Given that a vast majority of long-stay nursing home residents are dual eligible for Medicare and Medicaid, residents and facilities alike can reap financial benefits while improving quality of care and reducing administrative burdens if federal and state policies better enabled a value-based care model that integrated the experiences of dual eligibles.
This is the recommendation of a report released Monday from ATI Advisory, a health care research and advisory services firm.
According to the lead author of ATI’s report, Cleo Kordomenos, who is senior analyst for ATI Advisory’s State Program & Policy Practice, the federal and state policy can be adjusted to allow for use of both Medicare and Medicaid benefits.
“The majority of long-stay nursing facility residents are dual eligible for Medicare and Medicaid, but solutions for Medicare-Medicaid integration and improving the experience of nursing facility residents rarely intersect,” said Kordomenos. “There is an opportunity to bring these policy conversations together in a way that meaningfully improves the experiences of dual eligible nursing facility residents, and for their families.”
Nearly one million dual eligible individuals live in skilled nursing facilities (SNFs). “[This] not an insignificant number,” Kordomenos said. “And yet, there’s been little attention to the need for and value of Medicare-Medicaid integration for these dual eligible nursing facility residents.
Currently, Medicare Advantage dual eligible needs plans (D-SNPs) are the only special needs plan model that allow for coordinating the use of both Medicare and Medicaid benefits for residents, Kordomenos told Skilled Nursing News.
Hence, MA-based D-SNPs offer a promising opportunity for improving quality of care for long-stay nursing facilities.
That said, as designed today across states, D-SNPs don’t generally cater to the long-stay population in SNFs, according to ATI analysts.
“CMS and states can better tailor the D-SNP care delivery model to this population,” Kordomenos said. “[F]or Medicare-Medicaid models like D-SNPs to succeed in nursing facilities, there needs to be greater alignment between Medicare and Medicaid quality measures, and there needs to be a way for nursing facilities to share credit and accountability for resident quality of care and outcomes.”
A collaboration between managed care plans and nursing facilities will also be key for a model to succeed, the report suggests.
Recommendations for CMS, states
As for policy recommendations for CMS and states to consider, ATI analysts suggest several, including a push for greater payment transparency, clinical model and quality enhancements, and reduced administrative burdens.
“Taken together, these model elements could meaningfully improve experiences for dual eligible individuals living in nursing facilities, and for their families … There is an opportunity to align financial incentives for high quality and high value care in nursing facilities through Medicare-Medicaid integration,” the report states.
To achieve policy goals, CMS could require facilities to have more transparency around financial data such as, payment for Medicaid room and board, payment for Medicare Part B therapy services, supplemental or add-on payments from the state, and payments for ancillary services.
“Such facility-level financing data would allow CMS and states to better assess payments to nursing facilities against outcomes such as quality and access, and encourage steps towards aligning financial incentives between Medicare and Medicaid,” the report states.
To enforce policy, CMS could offer enhanced or conditional payments, or apply penalties, to encourage nursing facilities to report specific data in a standard format that enables analysis.
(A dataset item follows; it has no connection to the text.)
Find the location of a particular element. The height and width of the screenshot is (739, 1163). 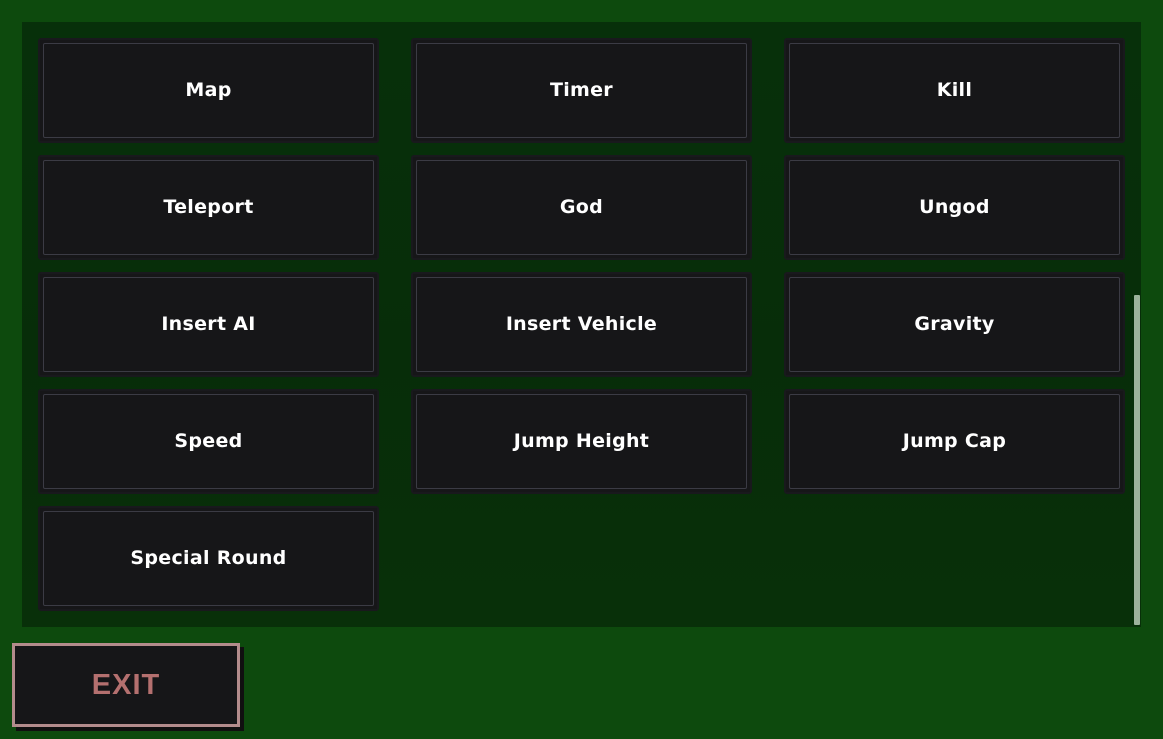

menu-button-label: Kill is located at coordinates (954, 90).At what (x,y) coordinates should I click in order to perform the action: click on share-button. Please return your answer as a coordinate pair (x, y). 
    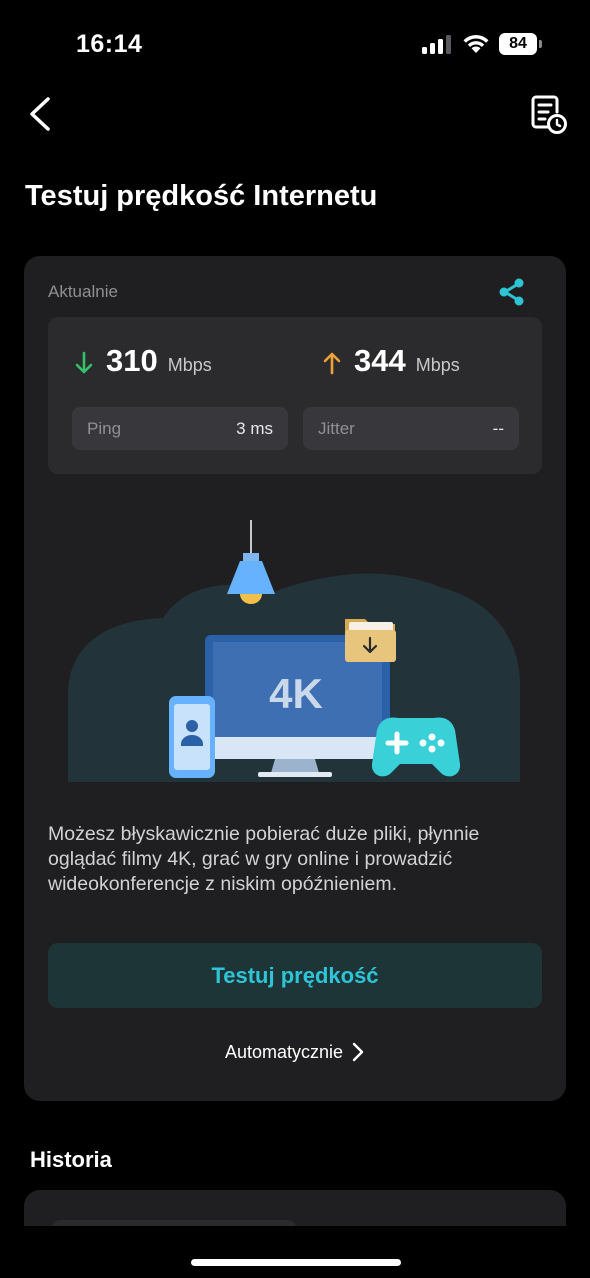
    Looking at the image, I should click on (512, 292).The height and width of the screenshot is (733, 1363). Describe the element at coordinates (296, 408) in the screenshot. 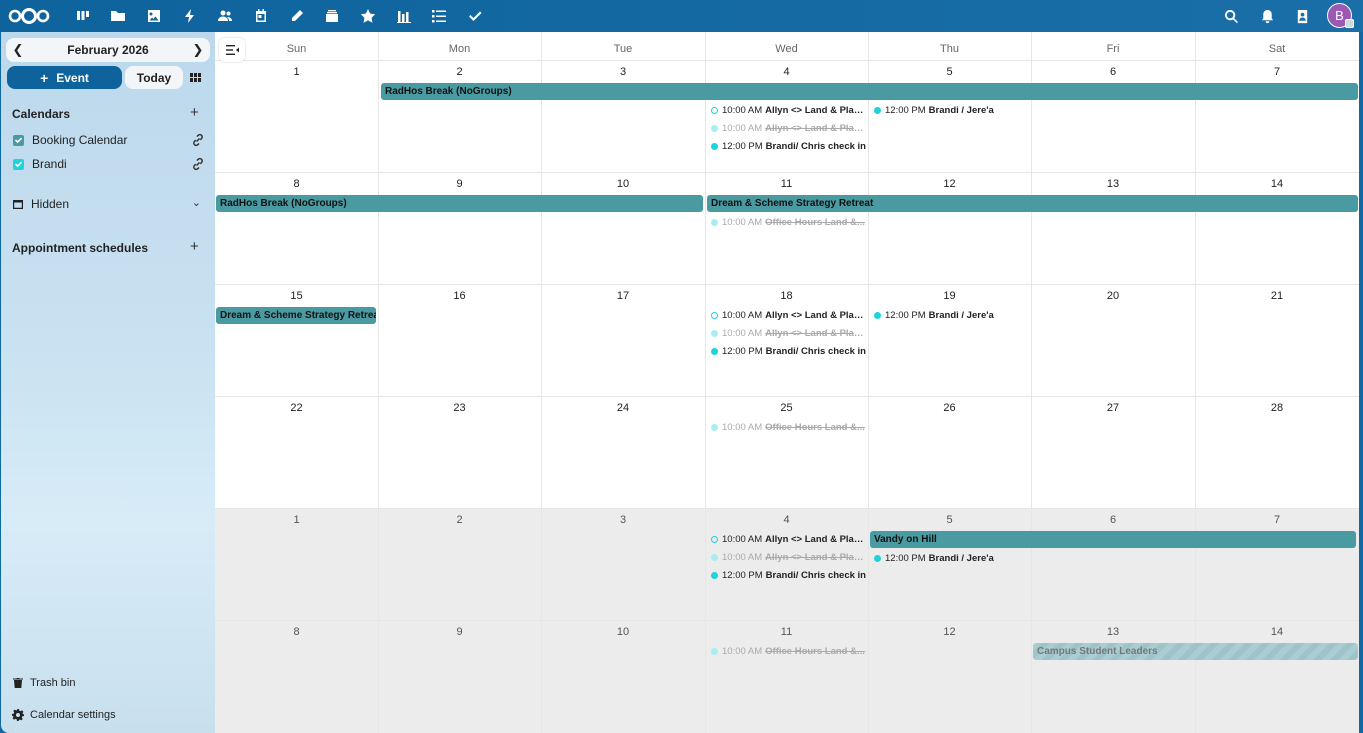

Currently CMS requires hospitals to report this data, although such sharing isn’t mandatory for nursing homes. The report notes that CMS withheld payment to hospitals until and unless hospitals met specific reporting requirements through the Hospital Inpatient Quality Reporting Program. In addition, CMS could promote reporting accountability by developing and issuing a standardized reporting template to support states. “CMS could then merge this template with data and reporting pertaining to Medicare payments to nursing facilities,” the report states.
Meanwhile, states can also take their own action on this front.
“[States can] simplify care experiences for residents and their families and reduce the administrative burden on nursing facilities by limiting the number of managed care organizations serving dual eligible nursing facility residents and establishing uniformity across managed care plans,” the analysts wrote.
Steps for SNFs
And while CMS and state policy could facilitate integrated program design across Medicare and Medicaid, there are steps nursing facilities and managed care plans can undertake to advance better quality, person-centered care for dual eligible individuals in SNFs.
“Without federal action, managed care plans can pursue risk-sharing value-based models with nursing facilities that prioritize improvements in care delivery and outcomes for dual eligible nursing facility residents,” ATI analysts suggested. “These partnerships should share accountability and credit to incentivize quality care for residents,” the report states.
In putting together the analysis, ATI Advisory used research, data analytics, and insights from various experts across the sector. The advisory firm convened several roundtables involving consumer advocates, clinicians, nursing home operators and experts from managed care plans.
“We hope our report and the policy opportunities presented within can be used to improve dual eligible individuals’ experiences in nursing facilities,” Kordomenos said.